GOAL => Copy word for word the rows below, from the row with "Given: Collapse the Files tree node" through the row with "Looking at the screenshot, I should pos(8,165).", including both.

DATASET RECORDS =>
..........
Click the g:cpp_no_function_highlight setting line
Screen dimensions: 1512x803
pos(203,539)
..........
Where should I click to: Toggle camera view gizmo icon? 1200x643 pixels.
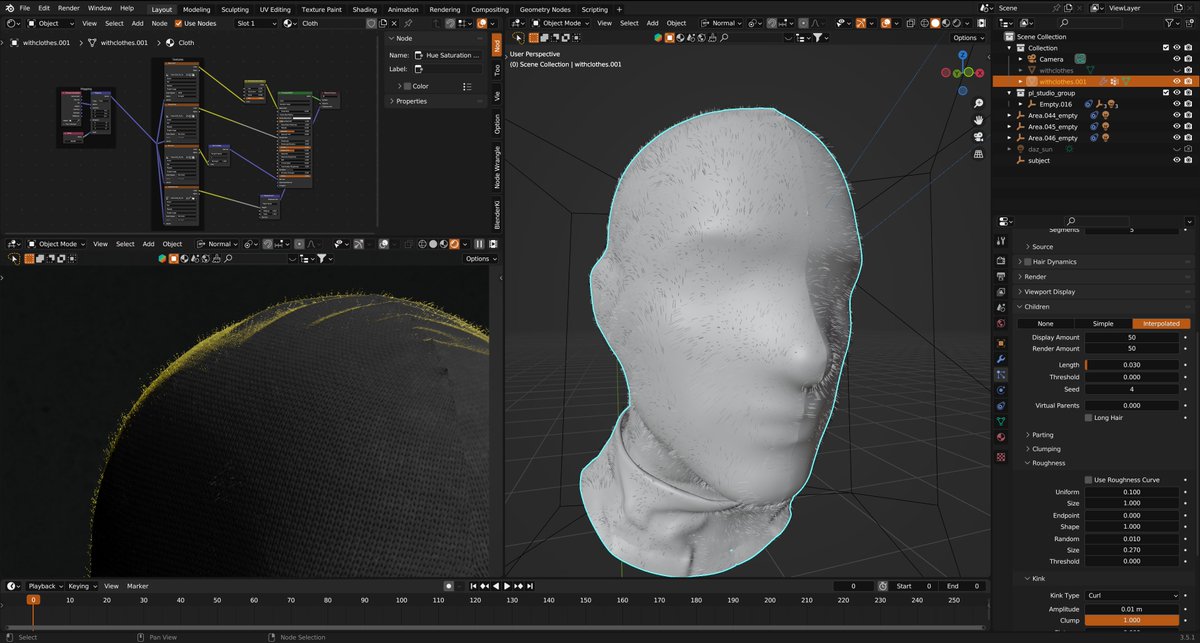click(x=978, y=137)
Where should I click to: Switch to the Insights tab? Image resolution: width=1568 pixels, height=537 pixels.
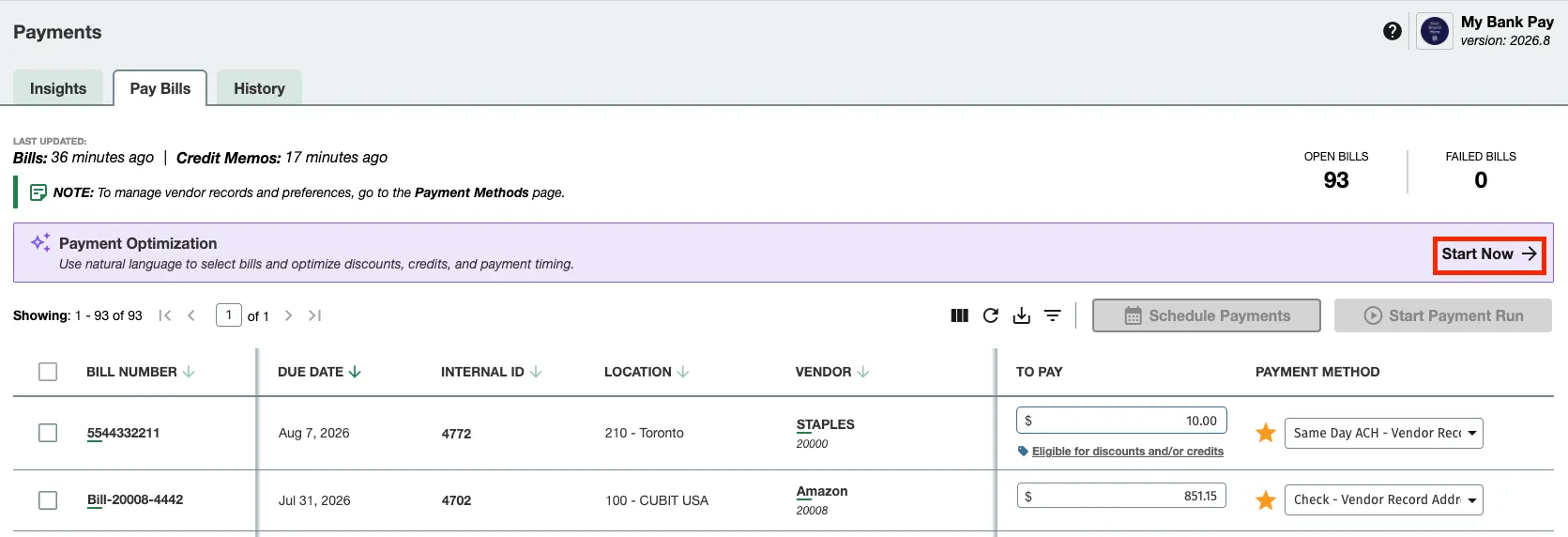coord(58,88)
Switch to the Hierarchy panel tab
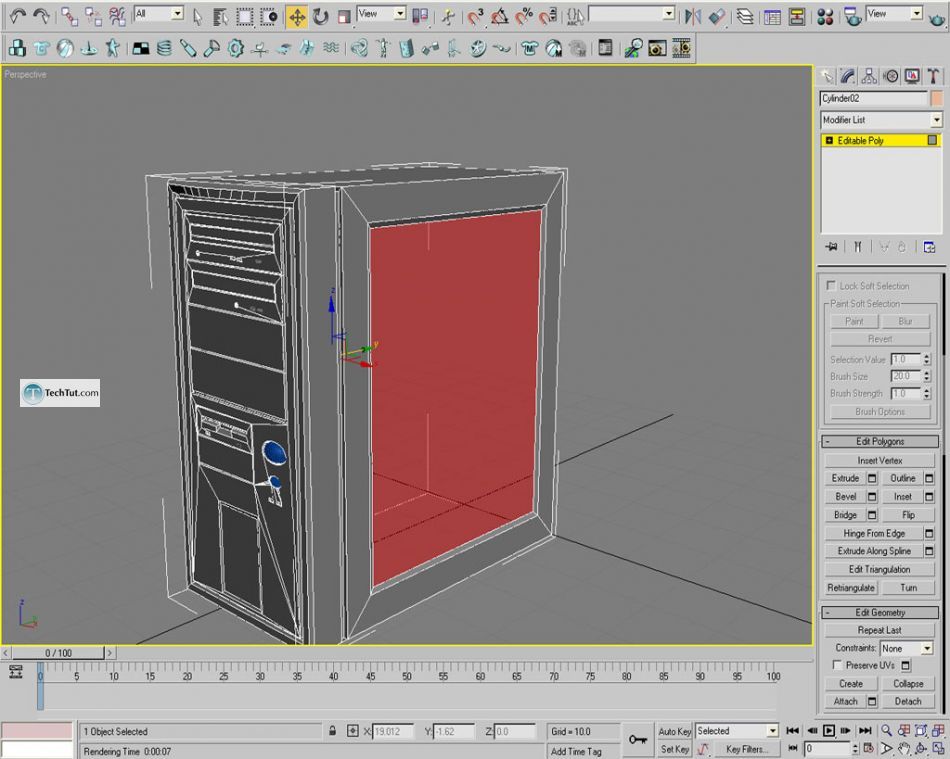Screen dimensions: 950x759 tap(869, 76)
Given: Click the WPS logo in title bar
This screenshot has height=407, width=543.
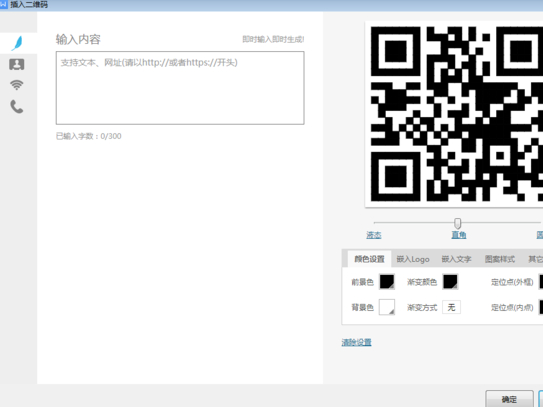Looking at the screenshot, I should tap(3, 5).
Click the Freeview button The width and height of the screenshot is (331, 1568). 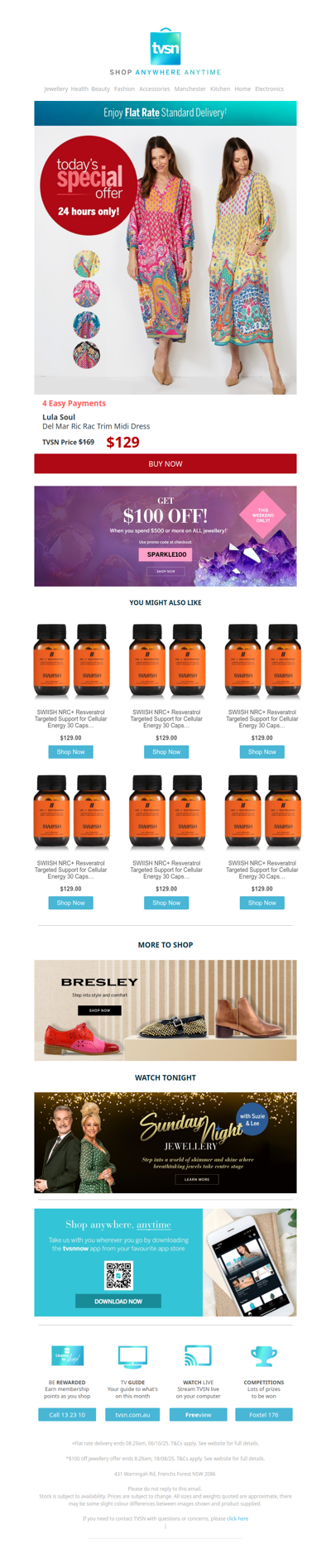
..........
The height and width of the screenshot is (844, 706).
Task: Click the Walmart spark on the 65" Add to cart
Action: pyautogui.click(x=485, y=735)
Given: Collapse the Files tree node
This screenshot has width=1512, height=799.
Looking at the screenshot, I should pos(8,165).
..........
OUTPUT BELOW =>
Given: Collapse the Files tree node
This screenshot has width=1512, height=799.
Looking at the screenshot, I should pos(8,165).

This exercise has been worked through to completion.